Throughout Super Troopers 2, characters obliquely refer to Fred Savage having done a ride-along with them, a disastrous incident that occurred some time between the end of the first film and the start of the second. The event is repeatedly mentioned, but we don’t know what happened, exactly, on that fateful day for the better part of the film, only that it was bad enough to get Thorny (Jay Chandrasekhar), Foster (Paul Soter), Mac (Steve Lemme), Rabbit (Erik Stolhanske), and Rod (Kevin Heffernan) thrown off the police force. The incident is finally shown at the very end of the film, and after such a long build-up, we’re offered the sight of Savage bantering with the guys a bit, climbing a tree, falling out of it, and then abruptly getting hit by a fire truck. And that’s it. The scene is quick, violent, broadly played, and proudly dumb. In other words, it’s the perfect synecdoche for Super Troopers 2 as a whole.
It’s been over 15 years since the original Super Troopers introduced us to Broken Lizard’s eminently silly brand of fratty shenanigans, becoming a requisite fixture of every suburban American high schooler’s DVD rack along the way. Flash forward and the Broken Lizard boys are up to their old tricks, only this time in Canada. Thanks to a rather implausible change in national boundary lines, a small French-Canadian town is to be ceded over to the United States, and (even more implausibly) Thorny and his fellow troopers are called in to serve as the town’s new police force. There, they harass motorists, squabble with the local Mounties, crack jokes about the Great White North, and occasionally take some time to investigate a smuggling operation.

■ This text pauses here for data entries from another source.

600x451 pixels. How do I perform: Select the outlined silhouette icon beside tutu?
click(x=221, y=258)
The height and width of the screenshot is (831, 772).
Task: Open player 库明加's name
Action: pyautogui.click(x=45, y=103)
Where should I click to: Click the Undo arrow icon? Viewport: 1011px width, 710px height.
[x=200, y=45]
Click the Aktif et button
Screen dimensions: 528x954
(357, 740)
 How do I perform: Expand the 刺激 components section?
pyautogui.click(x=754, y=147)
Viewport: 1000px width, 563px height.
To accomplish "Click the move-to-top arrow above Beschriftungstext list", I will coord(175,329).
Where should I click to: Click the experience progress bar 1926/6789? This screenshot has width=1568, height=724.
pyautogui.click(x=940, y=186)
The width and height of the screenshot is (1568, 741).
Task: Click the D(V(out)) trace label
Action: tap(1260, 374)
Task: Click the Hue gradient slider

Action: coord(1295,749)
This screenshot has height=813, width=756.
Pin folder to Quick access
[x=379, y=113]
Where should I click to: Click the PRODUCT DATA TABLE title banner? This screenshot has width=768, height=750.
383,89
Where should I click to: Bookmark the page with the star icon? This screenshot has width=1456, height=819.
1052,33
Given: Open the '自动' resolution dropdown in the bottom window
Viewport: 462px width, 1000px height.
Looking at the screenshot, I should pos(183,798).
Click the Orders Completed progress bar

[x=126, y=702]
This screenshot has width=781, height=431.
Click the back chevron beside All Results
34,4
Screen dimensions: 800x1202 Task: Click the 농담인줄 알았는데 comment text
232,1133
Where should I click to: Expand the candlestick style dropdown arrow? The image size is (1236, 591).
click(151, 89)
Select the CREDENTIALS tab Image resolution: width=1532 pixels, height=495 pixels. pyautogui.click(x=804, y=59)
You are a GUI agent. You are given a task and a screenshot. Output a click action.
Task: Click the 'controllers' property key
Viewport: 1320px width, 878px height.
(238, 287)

The film fires off jokes and sight gags at a rapid clip. One moment the squad is handcuffing Rabbit to a bench to shave his balls, and the next a grizzly bear is wandering through the station. Given the sheer amount of comic material here, some of the jokes are bound to fall flat, but the hit-to-miss ratio is depressingly low. When Thorny and Mac banter back and forth with fake French accents, and to the bemusement of some American tourists, the Broken Lizard crew shows off its penchant for verbal playfulness, but the scene is drowned out by a flood of groan-inducing puns. The film hammers its jokes about Canada into the ground: Did you know they have beavers up there, and listen to Rush sometimes? Only Rob Lowe’s turn as the town’s ex-hockey player mayor—a walking Quebecois stereotype who says things like “Great Tim Horton’s ghost!”—strikes the right tone of winking parody.
Even at its least inspired, there’s still a cheery, loose-limbed vibe to Super Troopers 2 that recalls the shaggy charm of pseudo-classic ensemble comedies like Police Academy and Major League. But Broken Lizard’s general likability can’t overcome the comedy troupe’s reliance on retrograde clichés about women, or how they trade on gay panic for laughs. A running gag about Thorny becoming more feminine after taking the Flova Scotia hormone pill predictably leans on the most obvious of gender stereotypes. Meanwhile, the Broken Lizard boys are practically obsessed with male genitalia, seeming to find the idea of a man being anywhere near another guy’s junk inherently amusing. Less offensive than simply unfunny, these outmoded gags highlight how stale and unimaginative Super Troopers 2 really is.